***** Listado de datos

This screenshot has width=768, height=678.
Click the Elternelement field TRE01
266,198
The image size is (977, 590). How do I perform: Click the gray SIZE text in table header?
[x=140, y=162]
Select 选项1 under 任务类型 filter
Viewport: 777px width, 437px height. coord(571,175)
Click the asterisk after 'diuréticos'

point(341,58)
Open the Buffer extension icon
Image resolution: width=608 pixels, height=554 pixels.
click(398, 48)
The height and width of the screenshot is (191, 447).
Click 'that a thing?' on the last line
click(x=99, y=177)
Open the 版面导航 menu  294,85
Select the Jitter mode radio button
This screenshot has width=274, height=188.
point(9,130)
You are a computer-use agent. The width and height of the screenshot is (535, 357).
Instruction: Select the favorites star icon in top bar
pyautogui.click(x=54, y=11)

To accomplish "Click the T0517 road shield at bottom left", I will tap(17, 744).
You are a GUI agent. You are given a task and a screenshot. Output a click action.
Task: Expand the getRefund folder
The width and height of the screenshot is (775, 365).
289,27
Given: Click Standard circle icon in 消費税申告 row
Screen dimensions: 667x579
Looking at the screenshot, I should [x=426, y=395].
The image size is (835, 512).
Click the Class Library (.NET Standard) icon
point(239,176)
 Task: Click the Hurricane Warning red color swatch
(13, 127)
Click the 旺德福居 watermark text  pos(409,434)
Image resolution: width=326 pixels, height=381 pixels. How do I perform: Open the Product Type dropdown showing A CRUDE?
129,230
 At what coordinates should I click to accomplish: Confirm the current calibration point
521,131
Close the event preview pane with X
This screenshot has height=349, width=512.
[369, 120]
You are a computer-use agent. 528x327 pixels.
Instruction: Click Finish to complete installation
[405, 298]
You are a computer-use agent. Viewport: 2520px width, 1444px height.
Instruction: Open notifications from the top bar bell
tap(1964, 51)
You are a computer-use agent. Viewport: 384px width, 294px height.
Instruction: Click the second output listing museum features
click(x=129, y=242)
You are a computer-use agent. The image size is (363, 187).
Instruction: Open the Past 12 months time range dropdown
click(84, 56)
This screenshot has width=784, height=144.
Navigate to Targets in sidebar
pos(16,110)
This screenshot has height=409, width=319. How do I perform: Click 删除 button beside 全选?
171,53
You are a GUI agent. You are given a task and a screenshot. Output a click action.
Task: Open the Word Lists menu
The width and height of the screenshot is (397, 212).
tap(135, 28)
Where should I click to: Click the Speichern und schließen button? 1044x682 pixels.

**********

## Ejercicio
Edita el listado completo reemplazando "Instruction" por "Step" en cada aparición, sin modificar nada más.

## Salida completa
This screenshot has width=768, height=678.
Click the Elternelement field TRE01
266,198
The image size is (977, 590). How do I perform: Click the gray SIZE text in table header?
[x=140, y=162]
Select 选项1 under 任务类型 filter
Viewport: 777px width, 437px height. coord(571,175)
Click the asterisk after 'diuréticos'

point(341,58)
Open the Buffer extension icon
Image resolution: width=608 pixels, height=554 pixels.
click(398, 48)
The height and width of the screenshot is (191, 447).
Click 'that a thing?' on the last line
click(x=99, y=177)
Open the 版面导航 menu  294,85
Select the Jitter mode radio button
This screenshot has width=274, height=188.
point(9,130)
You are a computer-use agent. The width and height of the screenshot is (535, 357).
Step: Select the favorites star icon in top bar
pyautogui.click(x=54, y=11)

To accomplish "Click the T0517 road shield at bottom left", I will tap(17, 744).
You are a GUI agent. You are given a task and a screenshot. Output a click action.
Task: Expand the getRefund folder
The width and height of the screenshot is (775, 365).
289,27
Given: Click Standard circle icon in 消費税申告 row
Screen dimensions: 667x579
Looking at the screenshot, I should [x=426, y=395].
The image size is (835, 512).
Click the Class Library (.NET Standard) icon
point(239,176)
 Task: Click the Hurricane Warning red color swatch
(13, 127)
Click the 旺德福居 watermark text  pos(409,434)
Image resolution: width=326 pixels, height=381 pixels. How do I perform: Open the Product Type dropdown showing A CRUDE?
129,230
 At what coordinates should I click to accomplish: Confirm the current calibration point
521,131
Close the event preview pane with X
This screenshot has height=349, width=512.
[369, 120]
You are a computer-use agent. 528x327 pixels.
Step: Click Finish to complete installation
[405, 298]
You are a computer-use agent. Viewport: 2520px width, 1444px height.
Step: Open notifications from the top bar bell
tap(1964, 51)
You are a computer-use agent. Viewport: 384px width, 294px height.
Step: Click the second output listing museum features
click(x=129, y=242)
You are a computer-use agent. The image size is (363, 187).
Step: Open the Past 12 months time range dropdown
click(84, 56)
This screenshot has width=784, height=144.
Navigate to Targets in sidebar
pos(16,110)
This screenshot has height=409, width=319. How do I perform: Click 删除 button beside 全选?
171,53
You are a GUI agent. You are given a task and a screenshot. Output a click action.
Task: Open the Word Lists menu
The width and height of the screenshot is (397, 212).
tap(135, 28)
Where should I click to: Click the Speichern und schließen button? 1044x682 pixels.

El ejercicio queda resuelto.